Midterm elections and stocks
Q4 (October, November, and December) of midterm election years and Q1 (January, February, and March) after the election have historically been the 2 strongest quarters for stock performance of the 16-quarter presidential cycle. The S&P 500 has averaged 6.4% and 6.9% gains during these quarters, respectively. With that said, it’s worth noting that Q2 (April, May, and June) and Q3 (July, August, September) after midterm elections have been among the most volatile.
Source : Fidelity
GOLD : Demand from Central Banks
Demand for physical gold from central banks has risen sharply: 400 tons of gold purchased in a single quarter! Demand is four times higher than last year at the same period!
This real rush on physical gold is taking place at a time when gold prices continue to decline. The month of October ended with a new decline, the seventh in a row, which is a record!
Three factors are behind the current decline in gold prices that have caused many managers to take bearish positions in the metal: rising real rates, a rising dollar and a shrinking money supply. But while funds are selling paper gold, at the same time there is a real rush to buy physical gold.
After consolidating on the 38.2 % Fibo correction of the l.t. trend, the metal should break the 1680 level with a close at 1700 to confirm a trend reversal on the upside.
CRYPTOS : Bitcoin Continues To Trade In A Tight Range
This week, bitcoin held up better than US stock indexes by being slightly in the positive around USD 21,000. On the other hand, it is still far from being out of the woods, even if the rebound started last week has given some optimism to crypto-investors.
The digital currency is still gravitating not far from its yearly lows and is operating in a macroeconomic environment that is still fragile for risky assets. Bitcoin may take a while to recover as it plays with the nerves of crypto ecosystem aficionados in the coming weeks :
- Long-term holders are trading at a loss proportional to that of previous market cycles, suggesting that, finally, the highest-conviction participants are experiencing losses.
- Short-term holders are at breakeven for the first time since June. Historically, the level at which short-term holders are at breakeven has become “resistance” during bear market rallies.
- Miner balance sheets are underexposed to bitcoin relative to total market cap, suggesting that their selling pressure is and could be absorbed by buyers.
Powell Pivoted to More Hawkish
FED Chair Powell :
“With the lags between policy and economic activity, there’s a lot of uncertainty, so that we note that in determining the pace of future increases will take into account the cumulative tightening of monetary policy, as well as the lags with which monetary policy affects economic activity and inflation… that’s why I’ve said at the last two press conferences that at some point it will become appropriate to slow the pace of increases. So that time is coming, and it may come as soon as the next meeting or the one after that.”

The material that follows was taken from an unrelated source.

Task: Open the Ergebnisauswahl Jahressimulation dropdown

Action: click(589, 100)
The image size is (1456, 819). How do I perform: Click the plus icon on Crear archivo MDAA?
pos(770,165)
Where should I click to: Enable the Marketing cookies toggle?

“We may ultimately move to higher levels than we thought at the time of the September meeting. The incoming data since our last meeting suggests the ultimate level of interest rates will be higher than previously expected. The risks are asymmetric. If the Fed does too much, it can cut. If it doesn’t tighten enough, then you’re in real trouble… It is very premature to be thinking about pausing… We think we have a ways to go.”

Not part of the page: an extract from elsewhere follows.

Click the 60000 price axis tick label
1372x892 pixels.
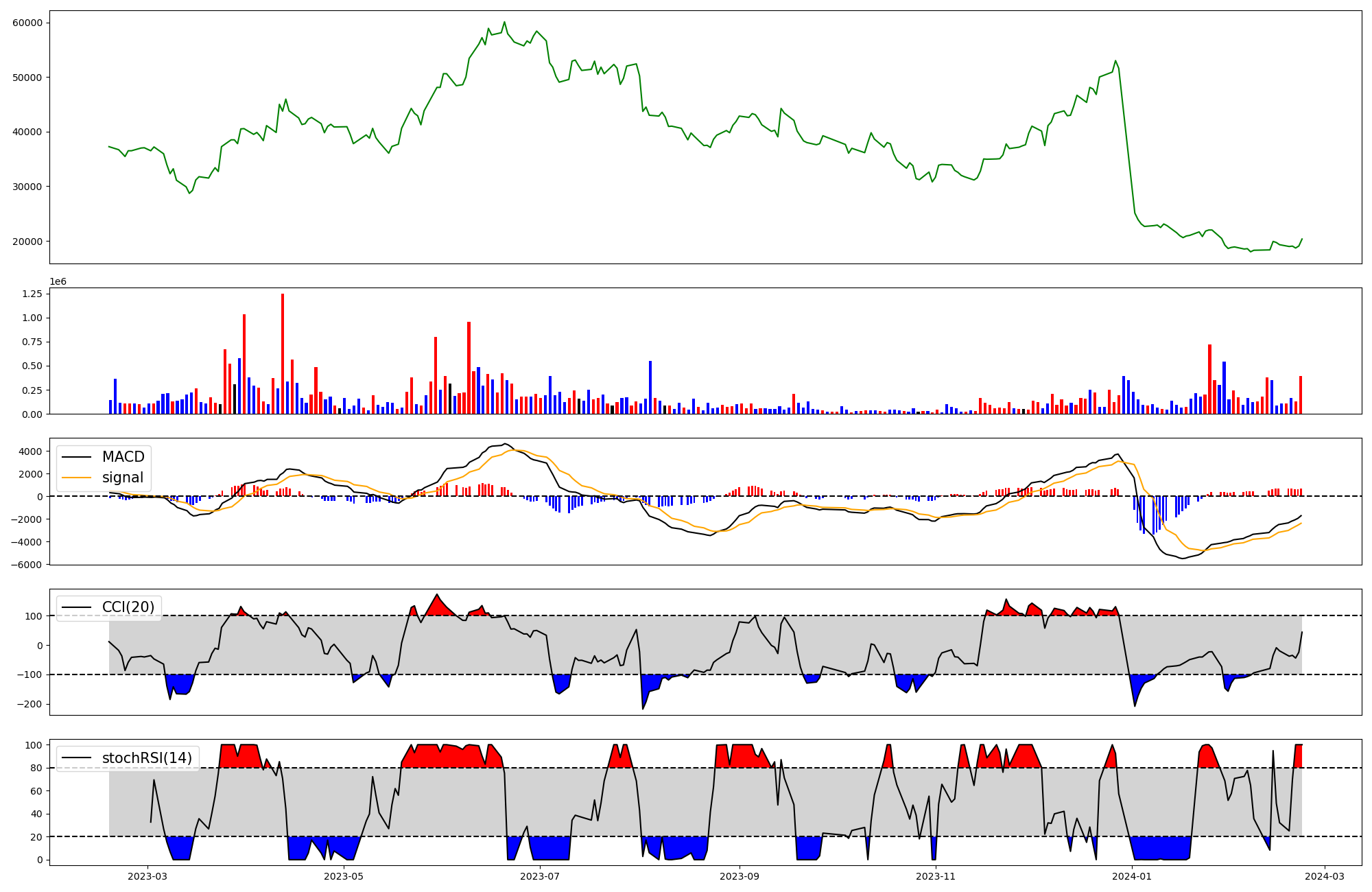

Powell and Co. will be watching the data and evolving market conditions before making any significant pivot. The Non-Farm Payrolls report for October is out tomorrow, followed by the Consumer Price Index on Nov. 10, and Personal Consumption Expenditures on Dec. 1. The latter is the Fed’s preferred measurement for inflation as it captures changes in consumer behavior and has a broader scope than the CPI.